Available data
---
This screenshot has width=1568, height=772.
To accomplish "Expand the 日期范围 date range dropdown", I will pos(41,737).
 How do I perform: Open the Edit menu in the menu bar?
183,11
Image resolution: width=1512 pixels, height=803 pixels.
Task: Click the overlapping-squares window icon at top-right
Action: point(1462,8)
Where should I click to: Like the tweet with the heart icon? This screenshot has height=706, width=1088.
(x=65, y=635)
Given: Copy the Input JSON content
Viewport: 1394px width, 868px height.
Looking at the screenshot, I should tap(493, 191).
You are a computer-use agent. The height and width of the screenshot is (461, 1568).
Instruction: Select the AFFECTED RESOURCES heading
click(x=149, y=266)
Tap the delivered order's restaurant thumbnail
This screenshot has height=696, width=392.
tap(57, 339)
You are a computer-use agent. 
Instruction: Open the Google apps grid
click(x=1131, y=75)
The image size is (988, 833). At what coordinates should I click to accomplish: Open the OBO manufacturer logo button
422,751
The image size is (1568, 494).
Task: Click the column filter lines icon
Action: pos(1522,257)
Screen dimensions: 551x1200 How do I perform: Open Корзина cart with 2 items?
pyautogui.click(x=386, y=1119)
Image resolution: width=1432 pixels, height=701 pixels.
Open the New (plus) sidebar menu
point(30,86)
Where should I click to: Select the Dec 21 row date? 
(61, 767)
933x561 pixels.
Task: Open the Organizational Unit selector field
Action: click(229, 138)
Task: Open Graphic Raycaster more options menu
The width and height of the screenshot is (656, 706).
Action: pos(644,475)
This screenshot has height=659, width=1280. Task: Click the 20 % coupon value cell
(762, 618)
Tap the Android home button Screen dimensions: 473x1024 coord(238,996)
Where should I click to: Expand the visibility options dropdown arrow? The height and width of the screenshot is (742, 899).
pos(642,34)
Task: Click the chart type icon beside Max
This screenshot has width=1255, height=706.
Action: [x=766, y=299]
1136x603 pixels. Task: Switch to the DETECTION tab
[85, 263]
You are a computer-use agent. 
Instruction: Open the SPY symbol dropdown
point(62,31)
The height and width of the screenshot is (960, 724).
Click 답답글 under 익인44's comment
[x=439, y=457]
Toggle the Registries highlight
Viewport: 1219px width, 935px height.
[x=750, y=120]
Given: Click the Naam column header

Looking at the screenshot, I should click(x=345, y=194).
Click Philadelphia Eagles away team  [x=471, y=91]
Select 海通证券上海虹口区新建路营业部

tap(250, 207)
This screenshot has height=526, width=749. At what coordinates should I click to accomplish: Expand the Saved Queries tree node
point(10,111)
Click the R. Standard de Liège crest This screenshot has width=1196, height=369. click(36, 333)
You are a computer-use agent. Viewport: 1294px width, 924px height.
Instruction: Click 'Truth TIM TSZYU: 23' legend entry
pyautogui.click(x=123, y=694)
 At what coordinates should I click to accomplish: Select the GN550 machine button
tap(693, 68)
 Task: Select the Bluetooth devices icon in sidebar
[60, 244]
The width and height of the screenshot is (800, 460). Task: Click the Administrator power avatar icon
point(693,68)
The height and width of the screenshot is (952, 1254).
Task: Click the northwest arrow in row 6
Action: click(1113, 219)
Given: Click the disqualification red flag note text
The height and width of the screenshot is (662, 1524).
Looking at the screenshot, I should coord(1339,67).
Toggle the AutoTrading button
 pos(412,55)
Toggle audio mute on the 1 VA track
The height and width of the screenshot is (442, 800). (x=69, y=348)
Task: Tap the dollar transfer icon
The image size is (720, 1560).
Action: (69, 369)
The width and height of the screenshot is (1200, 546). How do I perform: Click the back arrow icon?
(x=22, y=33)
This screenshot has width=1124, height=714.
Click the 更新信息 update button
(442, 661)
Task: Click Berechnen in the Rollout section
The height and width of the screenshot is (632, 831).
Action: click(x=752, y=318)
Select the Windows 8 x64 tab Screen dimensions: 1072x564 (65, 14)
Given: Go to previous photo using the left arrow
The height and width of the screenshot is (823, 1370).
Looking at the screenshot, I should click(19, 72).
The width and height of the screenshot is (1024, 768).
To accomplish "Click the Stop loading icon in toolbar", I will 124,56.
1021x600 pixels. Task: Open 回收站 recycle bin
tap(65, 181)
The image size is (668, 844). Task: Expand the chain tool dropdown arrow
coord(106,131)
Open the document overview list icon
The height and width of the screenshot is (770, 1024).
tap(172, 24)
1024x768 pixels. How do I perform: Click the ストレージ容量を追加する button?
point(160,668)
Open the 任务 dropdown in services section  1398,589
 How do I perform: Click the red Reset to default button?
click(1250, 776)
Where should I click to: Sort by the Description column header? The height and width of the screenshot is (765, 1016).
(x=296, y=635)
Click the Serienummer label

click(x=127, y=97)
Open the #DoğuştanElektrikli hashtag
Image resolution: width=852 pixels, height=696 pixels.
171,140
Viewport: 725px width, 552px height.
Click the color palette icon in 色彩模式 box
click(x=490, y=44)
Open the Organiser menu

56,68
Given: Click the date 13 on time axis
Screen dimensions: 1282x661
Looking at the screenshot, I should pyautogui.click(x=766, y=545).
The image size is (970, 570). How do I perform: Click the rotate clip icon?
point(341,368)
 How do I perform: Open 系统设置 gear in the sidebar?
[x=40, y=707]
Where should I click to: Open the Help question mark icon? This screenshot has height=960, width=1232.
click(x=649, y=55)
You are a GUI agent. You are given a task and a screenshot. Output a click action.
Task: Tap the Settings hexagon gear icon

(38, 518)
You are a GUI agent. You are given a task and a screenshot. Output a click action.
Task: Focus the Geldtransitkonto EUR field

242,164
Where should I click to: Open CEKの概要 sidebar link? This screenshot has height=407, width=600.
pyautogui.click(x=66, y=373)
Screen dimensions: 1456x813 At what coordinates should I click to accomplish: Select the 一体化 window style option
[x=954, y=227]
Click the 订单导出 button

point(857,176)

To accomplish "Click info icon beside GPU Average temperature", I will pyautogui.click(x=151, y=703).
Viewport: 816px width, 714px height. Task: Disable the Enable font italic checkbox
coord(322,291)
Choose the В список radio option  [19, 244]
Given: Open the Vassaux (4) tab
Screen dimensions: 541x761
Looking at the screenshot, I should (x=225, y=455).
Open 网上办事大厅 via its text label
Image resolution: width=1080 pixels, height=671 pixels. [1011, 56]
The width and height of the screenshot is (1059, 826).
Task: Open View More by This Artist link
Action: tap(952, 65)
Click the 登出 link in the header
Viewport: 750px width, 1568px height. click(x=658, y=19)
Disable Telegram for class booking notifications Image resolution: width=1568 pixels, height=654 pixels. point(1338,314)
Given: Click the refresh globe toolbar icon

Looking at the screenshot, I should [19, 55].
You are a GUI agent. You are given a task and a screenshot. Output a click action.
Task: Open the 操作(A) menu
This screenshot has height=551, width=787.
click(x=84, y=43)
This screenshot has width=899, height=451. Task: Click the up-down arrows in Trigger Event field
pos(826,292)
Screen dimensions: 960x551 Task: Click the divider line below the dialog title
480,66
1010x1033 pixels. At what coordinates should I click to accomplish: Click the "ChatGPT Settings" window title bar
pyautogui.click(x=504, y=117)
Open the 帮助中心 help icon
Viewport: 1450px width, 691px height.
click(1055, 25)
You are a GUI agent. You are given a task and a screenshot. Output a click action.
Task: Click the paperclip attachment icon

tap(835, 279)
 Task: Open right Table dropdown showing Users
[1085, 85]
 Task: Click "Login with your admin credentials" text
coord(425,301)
---
What you will do
Provide a count of the lines in the data above that include the word "section", stating the number alone.

Reply
2